Zipdot
Much of science is theoretical, as in, we haven't described the postulations as "laws" yet because we need to gather more data. Hubble's Law about
the expansion of the universe is a scientific LAW, rather than a theory.
Did you know that if we use
Hubble's Law to calculate the age of the universe, we get an age
which is younger than some stars? Determining the age of stars is believed to be a very reliable
science based on
models of "stellar evolution". Obviously we can't have stars older
than the universe that created them. Two different reliable(tried, tested and true) methods give two different answers.
Of course we are not necessarily talking about ages that support the "young Earth" hypothesis but, i guess, you could 'spin' them as such. So i
guess my question would be,
is Hubble's Law truely law and not theory instead? Older stars in a younger universe is a paradox, is it not?
Meaning we're wrong about Hubble's Law or how we date stars(again both respected methods), or is it simply they both need some
'fine-tuning'(specifically "Hubble's constant") to be in agreement?
Can't we change some of the
implied variables and have a universe that's +-10,000 years old?
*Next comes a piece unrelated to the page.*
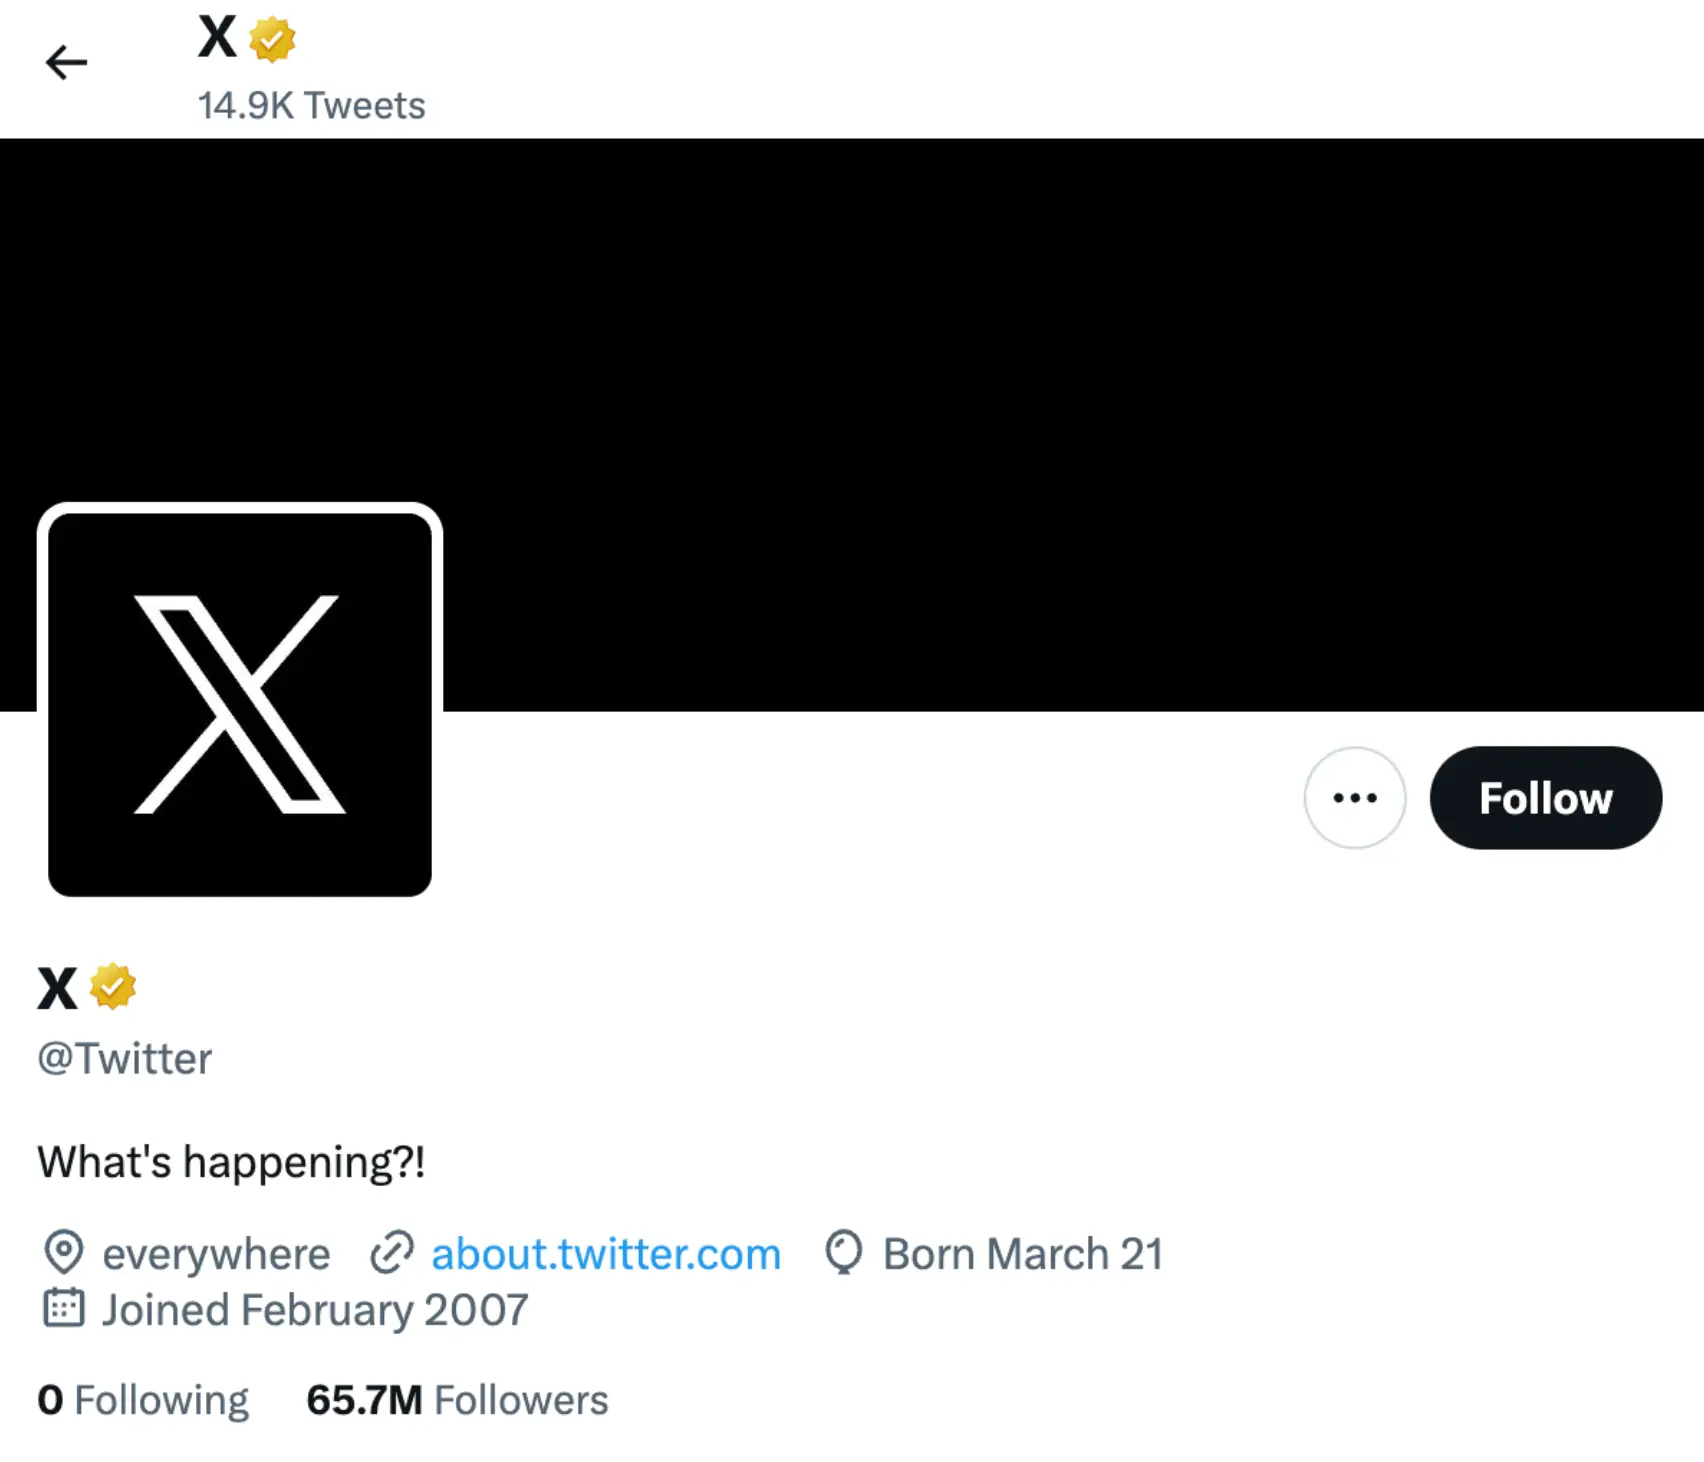The height and width of the screenshot is (1462, 1704).
Task: Click the @Twitter handle text
Action: pyautogui.click(x=123, y=1058)
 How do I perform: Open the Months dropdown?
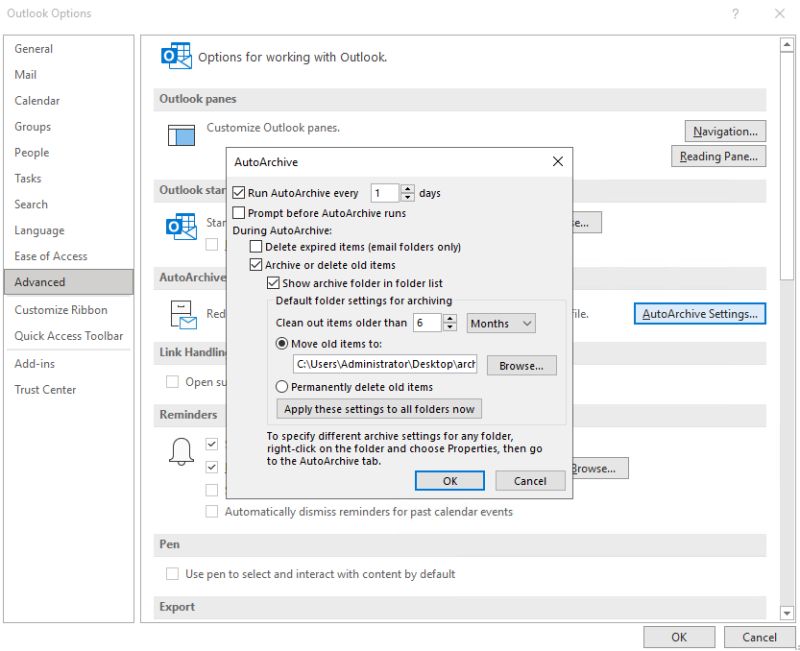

As
BlackJackal said,
" The fact is
the universe could be 100 Trillion Light Years across or 10,000 Light years across and still not be in violation of any laws of physics." Is
that not a reasonable statement, or are we talking
"monkey's flying out of my butt" odds here?
Here's a 'Wiki' link showing the different methods and possible age(s) for the
universe.
And a 'snip' from the last paragraph:
Calculating the age of the universe is only accurate if the assumptions built into the models being used are also accurate. This is referred to
as strong priors and essentially involves stripping the potential errors in other parts of the model to render the accuracy of actual observational
data directly into the concluded result. Although this is not a totally invalid procedure in certain contexts, it should be noted that the caveat,
"based on the fact we have assumed the underlying model we used is correct", then the age given is thus accurate to the specified error (since this
error represents the error in the instrument used to gather the raw data input into the model).
Given the fact that
"The unobservable part of our universe is
approaching infinity times the observable part."and that "observable part" is not completely understood it would be arrogant, IMO, to assume
that we are certain(Law) the universe is not +-10,000 years old.
Now i do believe that the universe is old, as i said earlier YECism has many "problems" with mainstream science.
Speed of light,
the elements essential for life require "Stellar evolution"
implying time(billions of years),
Plate Tectonic Theory, to name only a very few.
But
i don't find them all to be so "nutty" or ignorant as most do. In my opinion guys like Kent Hovind(aka "Dr" Dino) are making it to easy for
mainstream science to ignore and reject your ideas, IOW you guys need a new "spokesman"...IMHO anyway.